---------- INFORMATION ----------

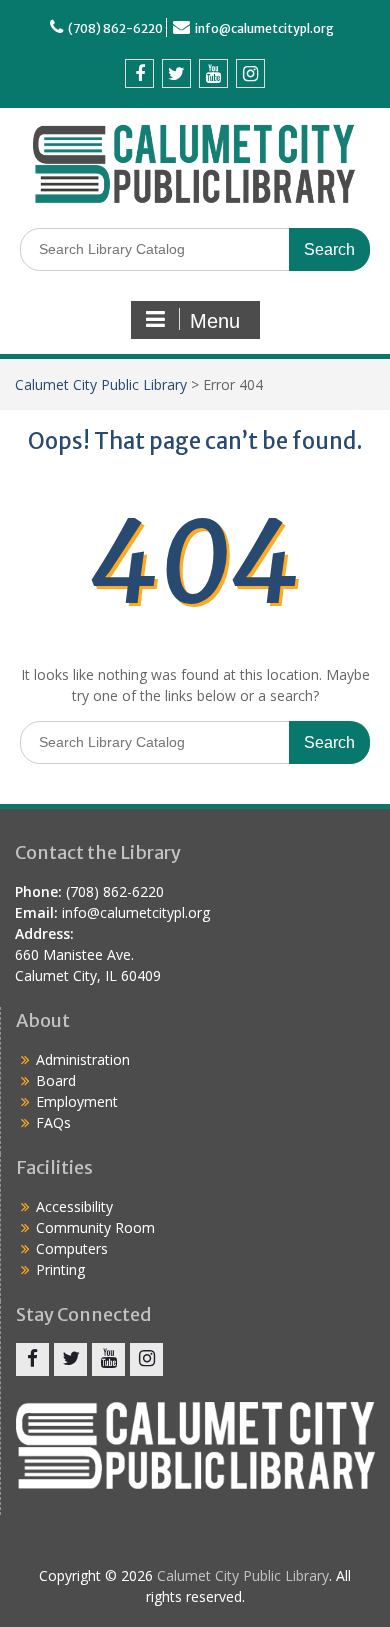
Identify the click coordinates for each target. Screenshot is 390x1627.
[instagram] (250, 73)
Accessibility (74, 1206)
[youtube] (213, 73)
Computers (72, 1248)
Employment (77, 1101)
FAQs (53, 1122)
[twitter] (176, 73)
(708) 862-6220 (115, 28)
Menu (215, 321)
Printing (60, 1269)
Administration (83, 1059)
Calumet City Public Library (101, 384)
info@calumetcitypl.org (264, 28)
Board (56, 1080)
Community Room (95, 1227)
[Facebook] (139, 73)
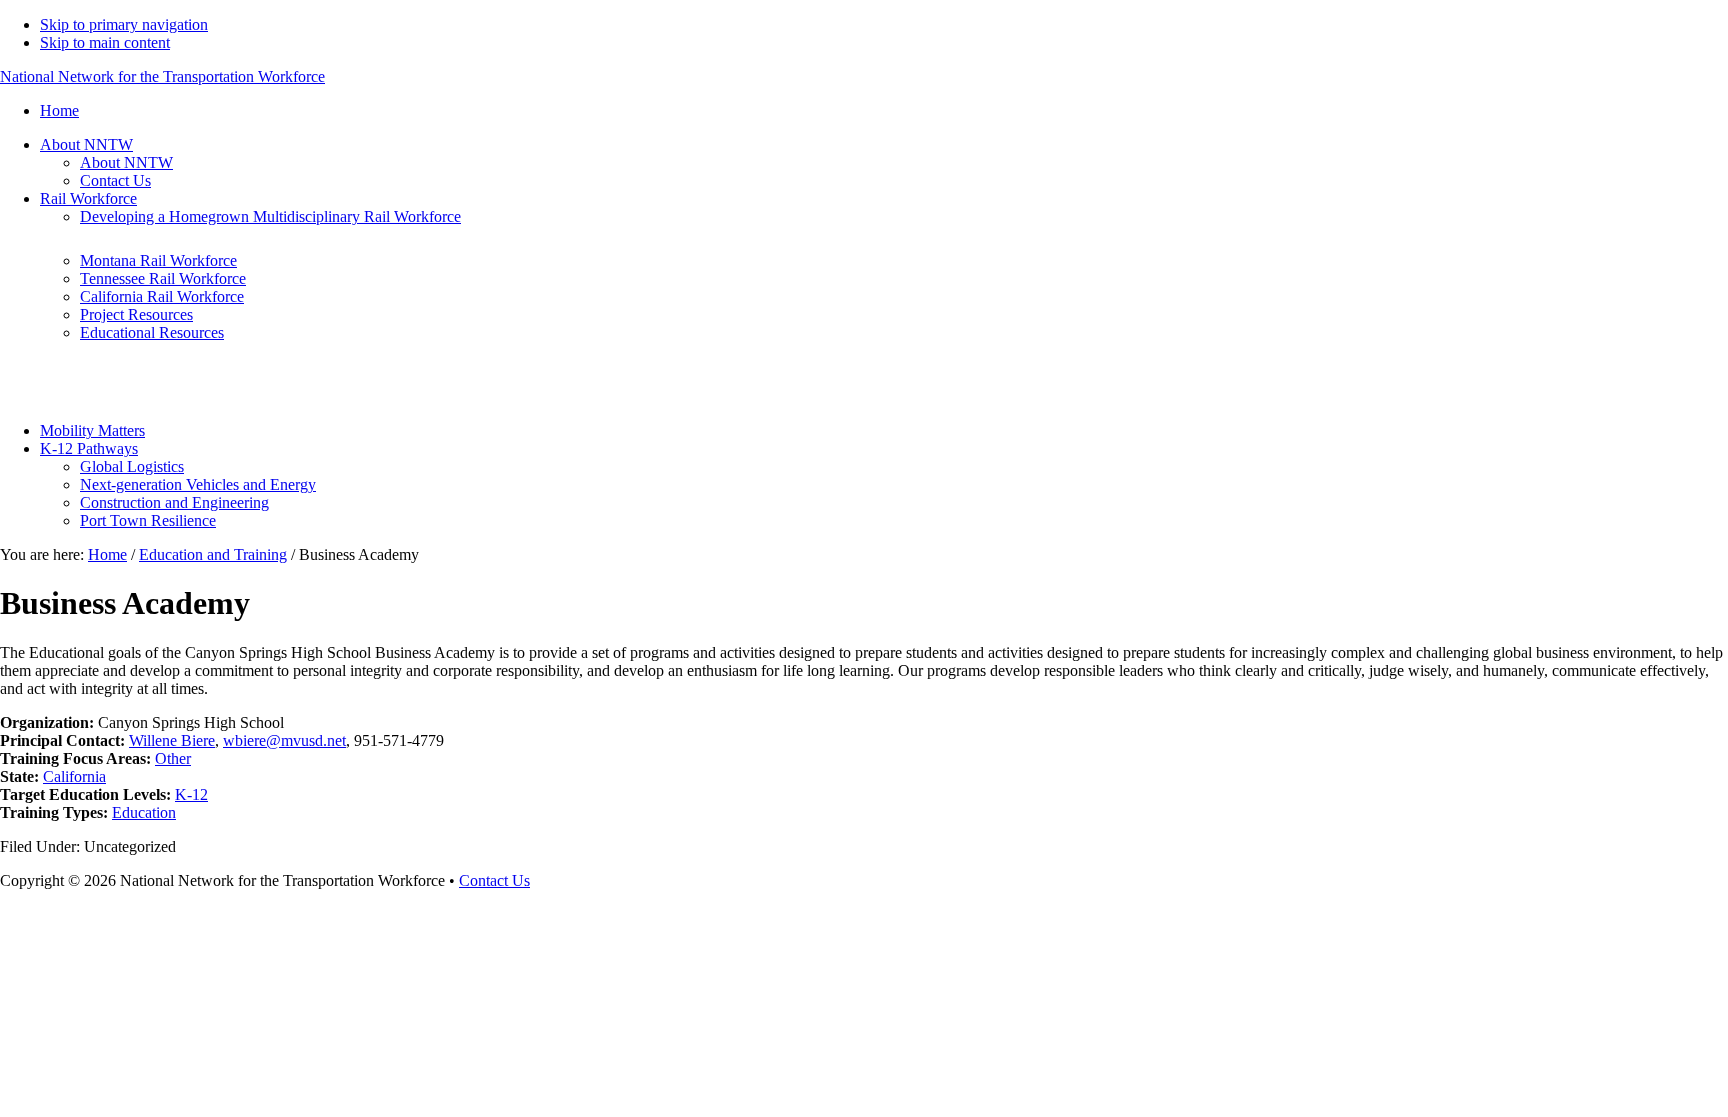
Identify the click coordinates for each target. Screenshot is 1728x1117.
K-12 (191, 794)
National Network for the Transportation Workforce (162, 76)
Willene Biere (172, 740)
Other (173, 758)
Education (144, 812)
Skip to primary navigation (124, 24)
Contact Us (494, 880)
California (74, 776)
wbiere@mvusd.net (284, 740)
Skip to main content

----------
---------- INFORMATION ----------

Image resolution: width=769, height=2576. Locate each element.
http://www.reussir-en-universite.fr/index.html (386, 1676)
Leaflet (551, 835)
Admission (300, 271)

----------
---------- INFORMATION ----------

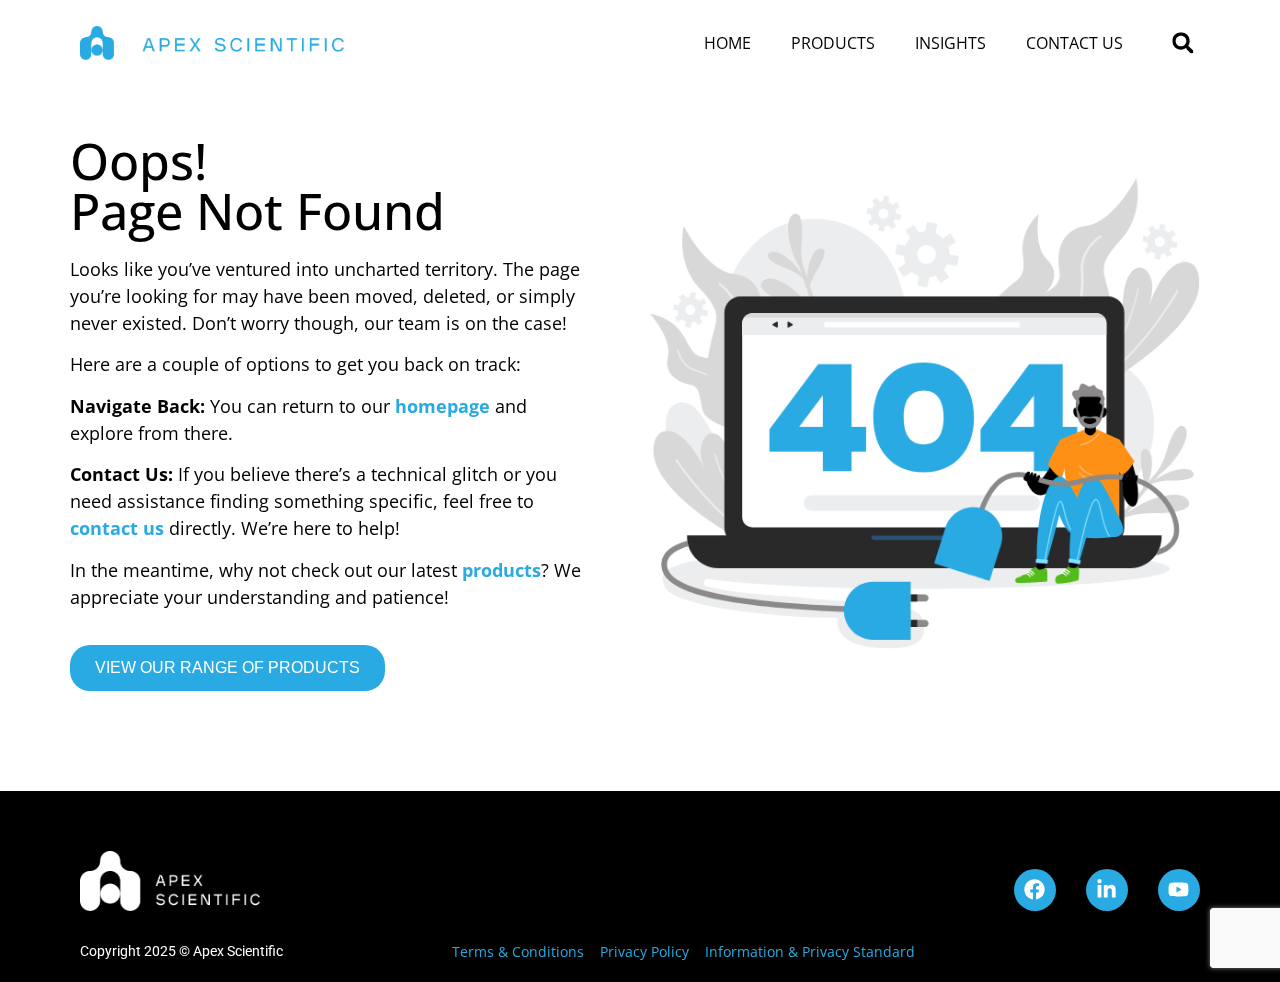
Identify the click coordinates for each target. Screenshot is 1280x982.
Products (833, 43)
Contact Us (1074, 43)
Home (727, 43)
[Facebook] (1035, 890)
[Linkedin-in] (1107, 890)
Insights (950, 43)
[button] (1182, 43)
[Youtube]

----------

Find where the line with "Administration (83, 1059)" sits in the material above and where the line with "Skip to main content" sits. Set down exactly the lines from the first to the second, both included and nothing else, without pictures.

Administration (83, 1059)
Calumet City Public Library (101, 384)
info@calumetcitypl.org (264, 28)
Board (56, 1080)
Community Room (95, 1227)
[Facebook] (139, 73)
Identify the click coordinates for each target. Screenshot is 1728x1117.
K-12 (191, 794)
National Network for the Transportation Workforce (162, 76)
Willene Biere (172, 740)
Other (173, 758)
Education (144, 812)
Skip to primary navigation (124, 24)
Contact Us (494, 880)
California (74, 776)
wbiere@mvusd.net (284, 740)
Skip to main content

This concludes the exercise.